■ **Extract to read**:
>> Begin
Suppose we apply a set of (inplace) operations within a for-loop on mostly the same fudamental data (mutable). What is a memory efficient (and thread safe) way to do so?
Note the fundamental data should not be altered within the for-loop from iteration to iteration.
Example Code:
Assume we have some Excel files containing fundamental data in a data
directory. Further we have some addtional data in the some_more_data
directory. I want to apply operations on the data retrieved from the data
directory using the files from the some_more_data
directory. Afterwards I want to print the results to a new pickle file.
import copy
import pickle
import pandas as pd
# Excel import function to obtain dictionary of pandas DataFrames.
def read_data(info_dict):
data_dict = dict()
for dname, dpath in info_dict.items():
data_dict[dname] = pd.read_excel(dpath, index_col=0)
return data_dict
# list of data files
data_list = {'price': 'data/price.xlsx', 'eps': 'data/eps.xlsx'}
raw_data = read_data(data_list)
# list of files used for operation (they, for example, have different indices)
some_more_data= {
'some_data_a': 'some_more_data/some_data_a.xlsx',
'some_data_b': 'some_more_data/some_data_b.xlsx'
}
some_more_data = read_data(some_more_data)
# Apply operation to data (explicitly use a for-loop)
for smd_k, smd_v in some_more_data.items():
rdata = copy.deepcopy(raw_data)
rdata['price'] = rdata['price'].reindex(smd_v.index)
rdata['eps'] = rdata['eps'].reindex(columns=smd_v.columns)
with open(f'data/changed_{smd_k}.pkl', 'wb') as handle:
pickle.dump(rdata, handle, protocol=pickle.HIGHEST_PROTOCOL)
Is the deepcopy operation in my example above thread safe (assuming I want to use Multithreading)? Or should I repeatedly load the data from Excel within the for loop (very slow)? Or is there an even better way?
Thank you for your help.
>> End
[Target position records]
>> Begin
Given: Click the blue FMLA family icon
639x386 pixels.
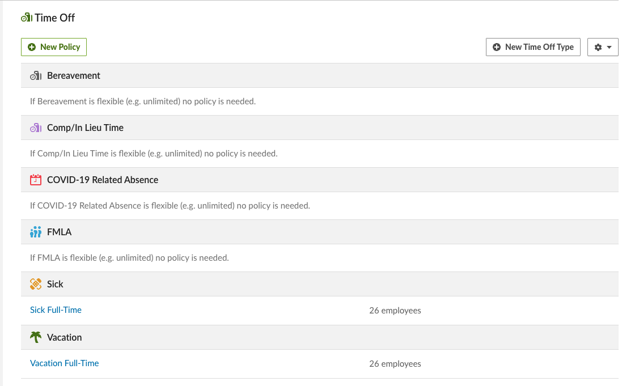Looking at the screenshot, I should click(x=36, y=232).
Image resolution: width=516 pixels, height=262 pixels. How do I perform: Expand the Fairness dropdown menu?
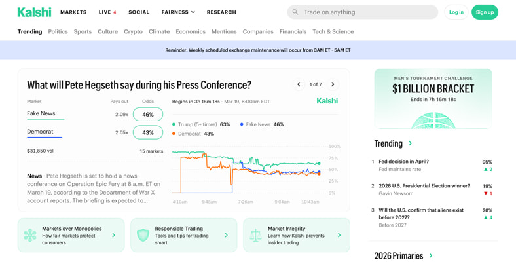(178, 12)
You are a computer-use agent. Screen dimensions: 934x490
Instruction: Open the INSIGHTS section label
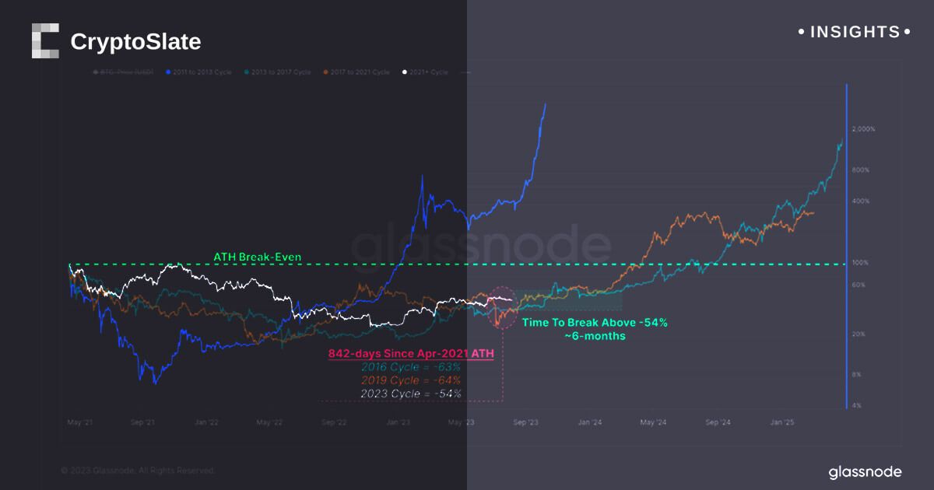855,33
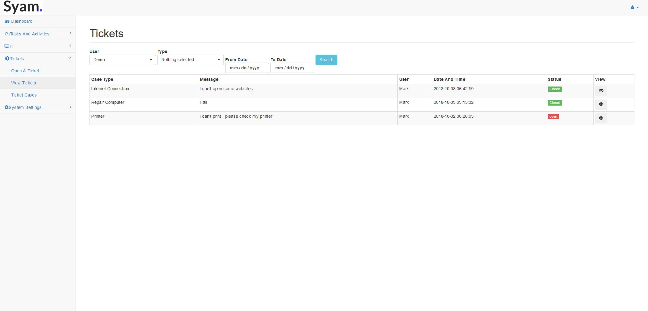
>> End
■ **Tasks and exercises**:
**1.** Can you reproduce the forum post on copying pandas data inside a for-loop in full, word for word?
**2.** How many lines in the records contain the string "pixels"? Reply with the number alone.

■ **Outputs by task**:
**1.**
Suppose we apply a set of (inplace) operations within a for-loop on mostly the same fudamental data (mutable). What is a memory efficient (and thread safe) way to do so?
Note the fundamental data should not be altered within the for-loop from iteration to iteration.
Example Code:
Assume we have some Excel files containing fundamental data in a data
directory. Further we have some addtional data in the some_more_data
directory. I want to apply operations on the data retrieved from the data
directory using the files from the some_more_data
directory. Afterwards I want to print the results to a new pickle file.
import copy
import pickle
import pandas as pd
# Excel import function to obtain dictionary of pandas DataFrames.
def read_data(info_dict):
data_dict = dict()
for dname, dpath in info_dict.items():
data_dict[dname] = pd.read_excel(dpath, index_col=0)
return data_dict
# list of data files
data_list = {'price': 'data/price.xlsx', 'eps': 'data/eps.xlsx'}
raw_data = read_data(data_list)
# list of files used for operation (they, for example, have different indices)
some_more_data= {
'some_data_a': 'some_more_data/some_data_a.xlsx',
'some_data_b': 'some_more_data/some_data_b.xlsx'
}
some_more_data = read_data(some_more_data)
# Apply operation to data (explicitly use a for-loop)
for smd_k, smd_v in some_more_data.items():
rdata = copy.deepcopy(raw_data)
rdata['price'] = rdata['price'].reindex(smd_v.index)
rdata['eps'] = rdata['eps'].reindex(columns=smd_v.columns)
with open(f'data/changed_{smd_k}.pkl', 'wb') as handle:
pickle.dump(rdata, handle, protocol=pickle.HIGHEST_PROTOCOL)
Is the deepcopy operation in my example above thread safe (assuming I want to use Multithreading)? Or should I repeatedly load the data from Excel within the for loop (very slow)? Or is there an even better way?
Thank you for your help.

**2.** 2